Items from a dataset
:::
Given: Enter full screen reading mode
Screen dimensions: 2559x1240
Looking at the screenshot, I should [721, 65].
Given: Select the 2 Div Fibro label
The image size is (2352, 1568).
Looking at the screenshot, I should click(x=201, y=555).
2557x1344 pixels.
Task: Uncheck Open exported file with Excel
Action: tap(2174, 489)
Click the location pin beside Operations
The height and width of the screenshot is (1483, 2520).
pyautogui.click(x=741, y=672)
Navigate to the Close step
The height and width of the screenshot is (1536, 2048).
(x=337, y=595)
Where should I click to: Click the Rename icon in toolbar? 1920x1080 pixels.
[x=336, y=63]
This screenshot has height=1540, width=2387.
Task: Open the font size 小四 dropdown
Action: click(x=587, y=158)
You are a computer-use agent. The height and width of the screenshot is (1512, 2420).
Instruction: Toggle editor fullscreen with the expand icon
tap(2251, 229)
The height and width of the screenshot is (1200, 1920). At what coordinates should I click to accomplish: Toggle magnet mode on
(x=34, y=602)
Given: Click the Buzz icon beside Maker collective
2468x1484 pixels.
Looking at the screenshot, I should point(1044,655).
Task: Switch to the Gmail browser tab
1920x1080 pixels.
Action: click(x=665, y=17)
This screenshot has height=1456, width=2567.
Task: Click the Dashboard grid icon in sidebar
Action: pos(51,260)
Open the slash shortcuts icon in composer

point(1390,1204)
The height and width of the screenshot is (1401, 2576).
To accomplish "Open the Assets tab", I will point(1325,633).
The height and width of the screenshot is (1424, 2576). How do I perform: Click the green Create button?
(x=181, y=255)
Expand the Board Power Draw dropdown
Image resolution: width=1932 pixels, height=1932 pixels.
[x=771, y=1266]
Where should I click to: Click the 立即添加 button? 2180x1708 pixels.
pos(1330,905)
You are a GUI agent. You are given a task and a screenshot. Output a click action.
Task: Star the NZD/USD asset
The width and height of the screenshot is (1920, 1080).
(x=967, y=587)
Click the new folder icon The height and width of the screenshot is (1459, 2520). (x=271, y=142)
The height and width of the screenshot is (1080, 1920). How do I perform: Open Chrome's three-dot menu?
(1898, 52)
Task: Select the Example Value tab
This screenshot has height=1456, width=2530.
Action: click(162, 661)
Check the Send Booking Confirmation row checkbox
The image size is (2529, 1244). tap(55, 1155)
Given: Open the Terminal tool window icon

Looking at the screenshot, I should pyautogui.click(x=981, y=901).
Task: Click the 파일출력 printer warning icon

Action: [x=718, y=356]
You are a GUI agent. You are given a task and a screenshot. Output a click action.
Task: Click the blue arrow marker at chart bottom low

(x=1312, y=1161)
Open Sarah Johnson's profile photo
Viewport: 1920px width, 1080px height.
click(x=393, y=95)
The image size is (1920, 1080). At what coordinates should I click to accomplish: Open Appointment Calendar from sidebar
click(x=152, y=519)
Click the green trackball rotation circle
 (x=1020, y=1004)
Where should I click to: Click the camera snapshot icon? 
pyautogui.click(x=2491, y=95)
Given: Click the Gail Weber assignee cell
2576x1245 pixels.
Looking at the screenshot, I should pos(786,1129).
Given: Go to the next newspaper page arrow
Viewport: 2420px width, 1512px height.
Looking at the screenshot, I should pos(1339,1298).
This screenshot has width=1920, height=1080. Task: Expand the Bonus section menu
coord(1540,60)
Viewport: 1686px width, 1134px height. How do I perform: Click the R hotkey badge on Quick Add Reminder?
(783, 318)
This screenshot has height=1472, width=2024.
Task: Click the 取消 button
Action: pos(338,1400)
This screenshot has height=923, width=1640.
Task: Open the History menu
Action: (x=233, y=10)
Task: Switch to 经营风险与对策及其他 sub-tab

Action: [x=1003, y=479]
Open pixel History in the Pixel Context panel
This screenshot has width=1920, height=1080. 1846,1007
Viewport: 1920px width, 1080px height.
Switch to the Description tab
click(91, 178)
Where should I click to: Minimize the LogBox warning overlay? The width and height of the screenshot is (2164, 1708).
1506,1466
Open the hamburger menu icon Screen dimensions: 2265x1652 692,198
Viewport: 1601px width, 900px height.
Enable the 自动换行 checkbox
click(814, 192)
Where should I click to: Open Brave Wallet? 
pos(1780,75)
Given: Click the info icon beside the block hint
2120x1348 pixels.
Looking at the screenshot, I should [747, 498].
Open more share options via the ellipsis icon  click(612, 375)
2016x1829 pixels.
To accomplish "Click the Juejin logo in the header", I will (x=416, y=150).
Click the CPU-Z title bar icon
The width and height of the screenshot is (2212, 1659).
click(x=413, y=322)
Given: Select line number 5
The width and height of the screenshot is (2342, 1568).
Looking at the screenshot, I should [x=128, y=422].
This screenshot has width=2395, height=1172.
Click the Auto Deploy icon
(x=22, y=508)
:::
Task description:
Once more, write out all the data exactly.

Exercise answer:
Given: Enter full screen reading mode
Screen dimensions: 2559x1240
Looking at the screenshot, I should [721, 65].
Given: Select the 2 Div Fibro label
The image size is (2352, 1568).
Looking at the screenshot, I should click(x=201, y=555).
2557x1344 pixels.
Task: Uncheck Open exported file with Excel
Action: tap(2174, 489)
Click the location pin beside Operations
The height and width of the screenshot is (1483, 2520).
pyautogui.click(x=741, y=672)
Navigate to the Close step
The height and width of the screenshot is (1536, 2048).
(x=337, y=595)
Where should I click to: Click the Rename icon in toolbar? 1920x1080 pixels.
[x=336, y=63]
This screenshot has height=1540, width=2387.
Task: Open the font size 小四 dropdown
Action: click(x=587, y=158)
You are a computer-use agent. The height and width of the screenshot is (1512, 2420).
Instruction: Toggle editor fullscreen with the expand icon
tap(2251, 229)
The height and width of the screenshot is (1200, 1920). At what coordinates should I click to accomplish: Toggle magnet mode on
(x=34, y=602)
Given: Click the Buzz icon beside Maker collective
2468x1484 pixels.
Looking at the screenshot, I should point(1044,655).
Task: Switch to the Gmail browser tab
1920x1080 pixels.
Action: click(x=665, y=17)
This screenshot has height=1456, width=2567.
Task: Click the Dashboard grid icon in sidebar
Action: pos(51,260)
Open the slash shortcuts icon in composer

point(1390,1204)
The height and width of the screenshot is (1401, 2576).
To accomplish "Open the Assets tab", I will point(1325,633).
The height and width of the screenshot is (1424, 2576). How do I perform: Click the green Create button?
(x=181, y=255)
Expand the Board Power Draw dropdown
Image resolution: width=1932 pixels, height=1932 pixels.
[x=771, y=1266]
Where should I click to: Click the 立即添加 button? 2180x1708 pixels.
pos(1330,905)
You are a GUI agent. You are given a task and a screenshot. Output a click action.
Task: Star the NZD/USD asset
The width and height of the screenshot is (1920, 1080).
(x=967, y=587)
Click the new folder icon The height and width of the screenshot is (1459, 2520). (x=271, y=142)
The height and width of the screenshot is (1080, 1920). How do I perform: Open Chrome's three-dot menu?
(1898, 52)
Task: Select the Example Value tab
This screenshot has height=1456, width=2530.
Action: click(162, 661)
Check the Send Booking Confirmation row checkbox
The image size is (2529, 1244). tap(55, 1155)
Given: Open the Terminal tool window icon

Looking at the screenshot, I should pyautogui.click(x=981, y=901).
Task: Click the 파일출력 printer warning icon

Action: [x=718, y=356]
You are a GUI agent. You are given a task and a screenshot. Output a click action.
Task: Click the blue arrow marker at chart bottom low

(x=1312, y=1161)
Open Sarah Johnson's profile photo
Viewport: 1920px width, 1080px height.
click(x=393, y=95)
The image size is (1920, 1080). At what coordinates should I click to accomplish: Open Appointment Calendar from sidebar
click(x=152, y=519)
Click the green trackball rotation circle
 (x=1020, y=1004)
Where should I click to: Click the camera snapshot icon? 
pyautogui.click(x=2491, y=95)
Given: Click the Gail Weber assignee cell
2576x1245 pixels.
Looking at the screenshot, I should pos(786,1129).
Given: Go to the next newspaper page arrow
Viewport: 2420px width, 1512px height.
Looking at the screenshot, I should pos(1339,1298).
This screenshot has width=1920, height=1080. Task: Expand the Bonus section menu
coord(1540,60)
Viewport: 1686px width, 1134px height. How do I perform: Click the R hotkey badge on Quick Add Reminder?
(783, 318)
This screenshot has height=1472, width=2024.
Task: Click the 取消 button
Action: pos(338,1400)
This screenshot has height=923, width=1640.
Task: Open the History menu
Action: (x=233, y=10)
Task: Switch to 经营风险与对策及其他 sub-tab

Action: [x=1003, y=479]
Open pixel History in the Pixel Context panel
This screenshot has width=1920, height=1080. 1846,1007
Viewport: 1920px width, 1080px height.
Switch to the Description tab
click(91, 178)
Where should I click to: Minimize the LogBox warning overlay? The width and height of the screenshot is (2164, 1708).
1506,1466
Open the hamburger menu icon Screen dimensions: 2265x1652 692,198
Viewport: 1601px width, 900px height.
Enable the 自动换行 checkbox
click(814, 192)
Where should I click to: Open Brave Wallet? 
pos(1780,75)
Given: Click the info icon beside the block hint
2120x1348 pixels.
Looking at the screenshot, I should [747, 498].
Open more share options via the ellipsis icon  click(612, 375)
2016x1829 pixels.
To accomplish "Click the Juejin logo in the header", I will (x=416, y=150).
Click the CPU-Z title bar icon
The width and height of the screenshot is (2212, 1659).
click(x=413, y=322)
Given: Select line number 5
The width and height of the screenshot is (2342, 1568).
Looking at the screenshot, I should [x=128, y=422].
This screenshot has width=2395, height=1172.
Click the Auto Deploy icon
(x=22, y=508)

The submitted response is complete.